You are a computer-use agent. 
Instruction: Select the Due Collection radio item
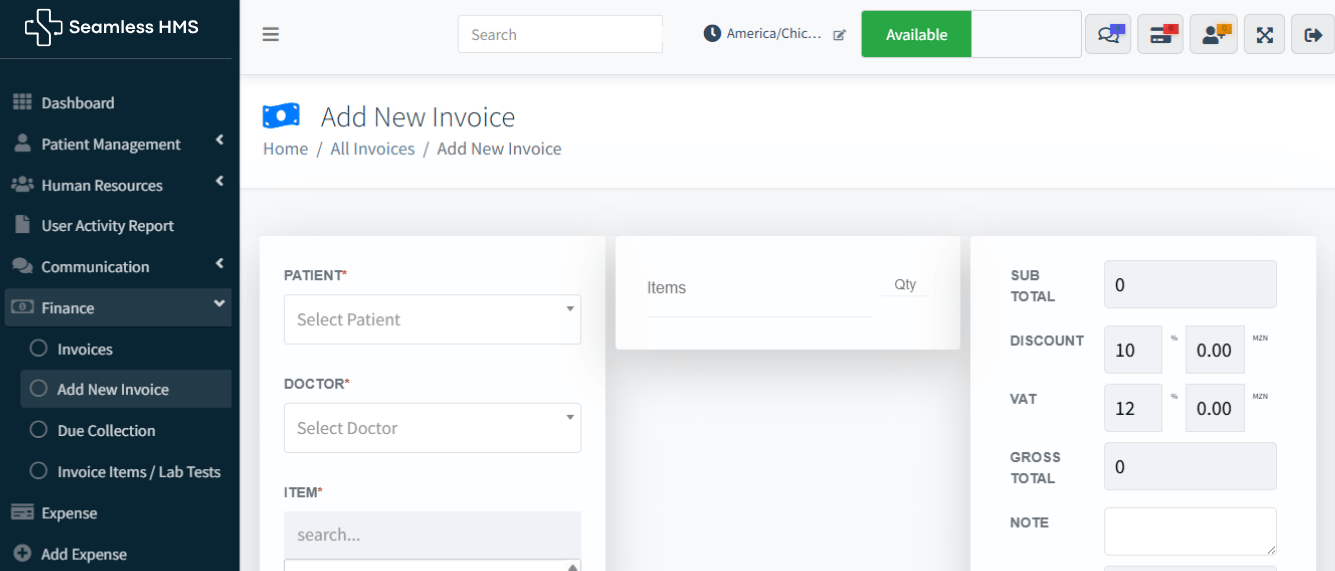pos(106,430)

.....

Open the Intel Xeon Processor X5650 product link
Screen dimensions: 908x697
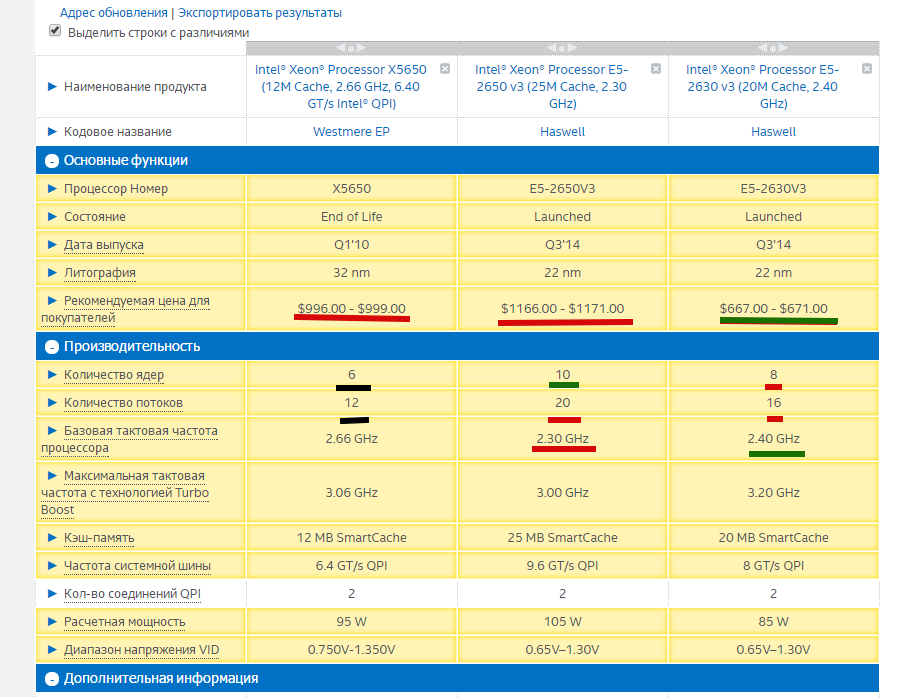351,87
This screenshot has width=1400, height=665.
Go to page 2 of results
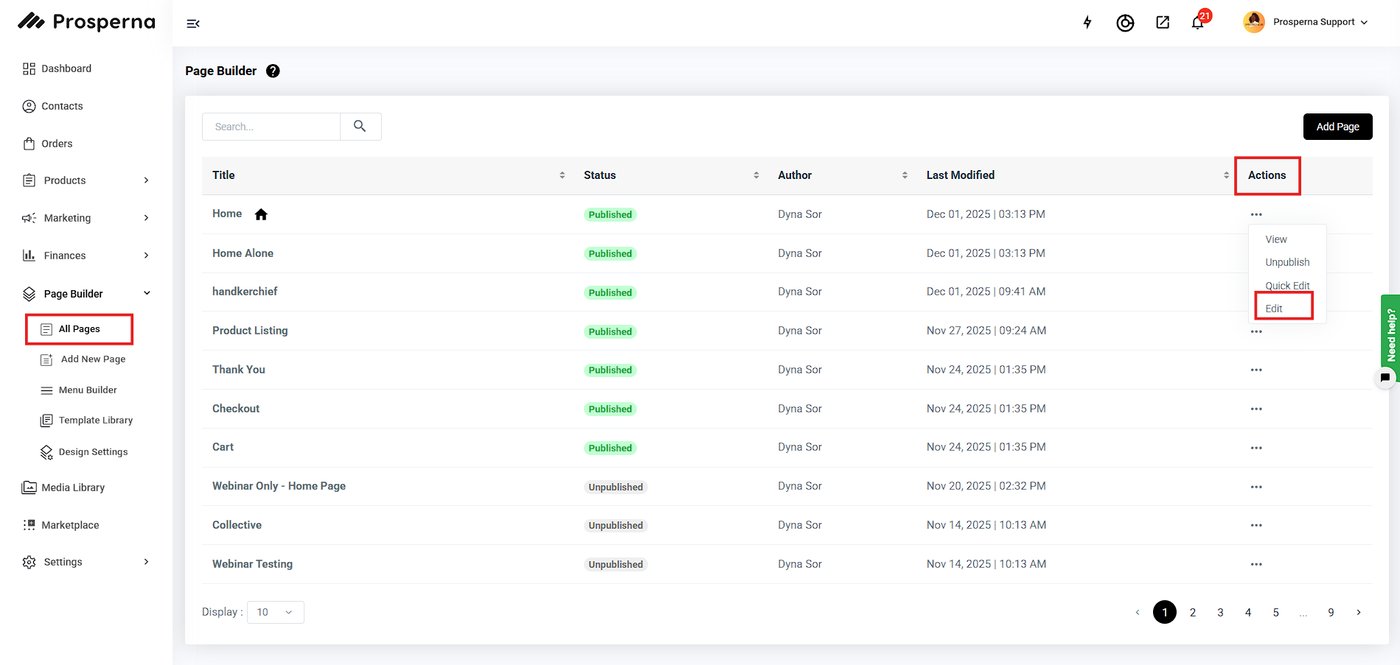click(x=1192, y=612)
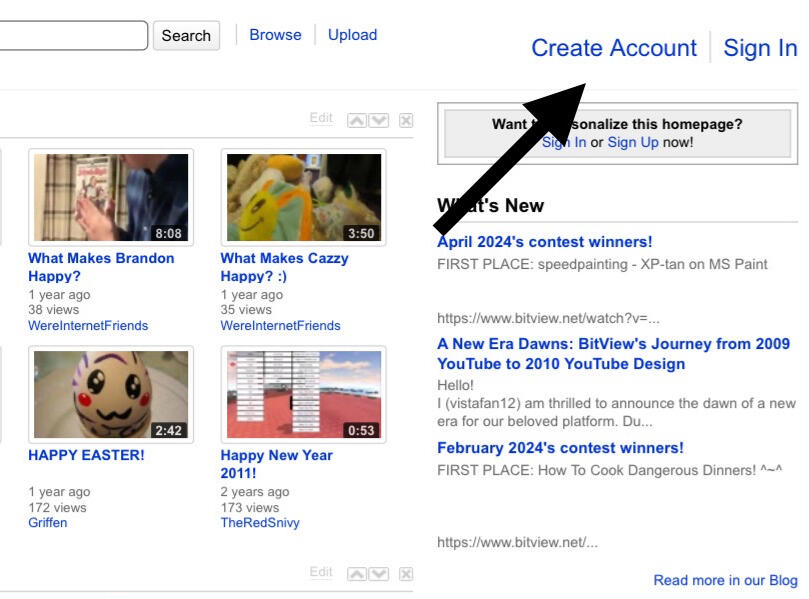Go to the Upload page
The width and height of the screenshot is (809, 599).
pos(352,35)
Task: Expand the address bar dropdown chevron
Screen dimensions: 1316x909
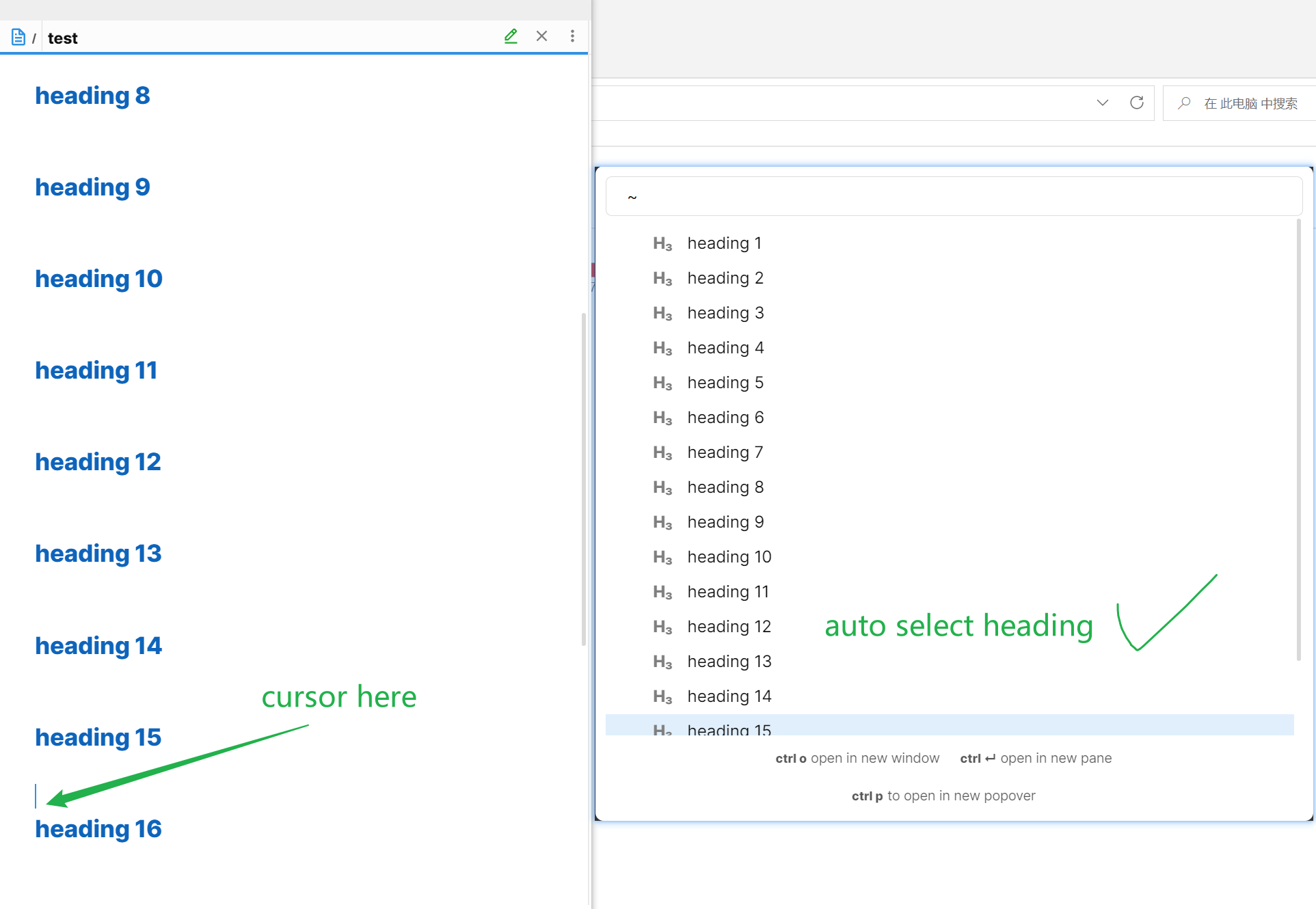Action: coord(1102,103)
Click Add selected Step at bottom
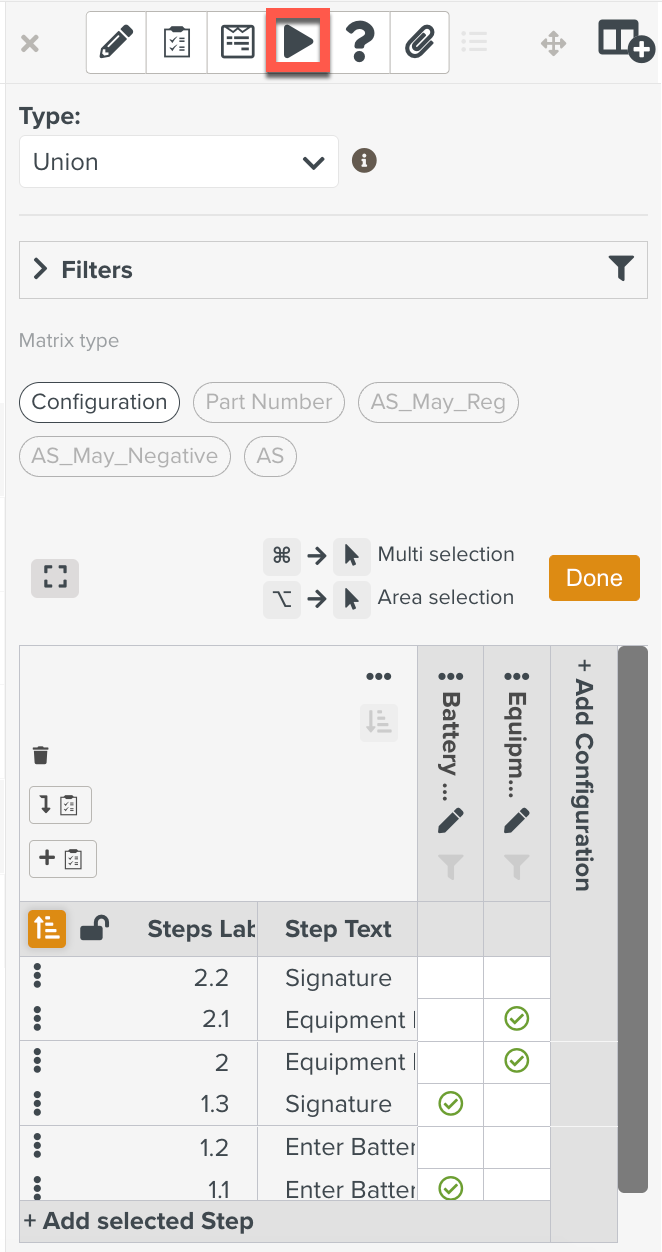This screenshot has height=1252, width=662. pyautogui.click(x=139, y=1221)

.....

§ **GIVEN EXERCISE**
Can you write out the records again, from the line containing "You are a computer-use agent." through the line containing "pos(106,430)", with all their text kept, every coordinate in the answers shifted by 41, and the pictures left out?

§ **SOLUTION TO THE EXERCISE**
You are a computer-use agent. 
Instruction: Select the Due Collection radio item
pos(147,471)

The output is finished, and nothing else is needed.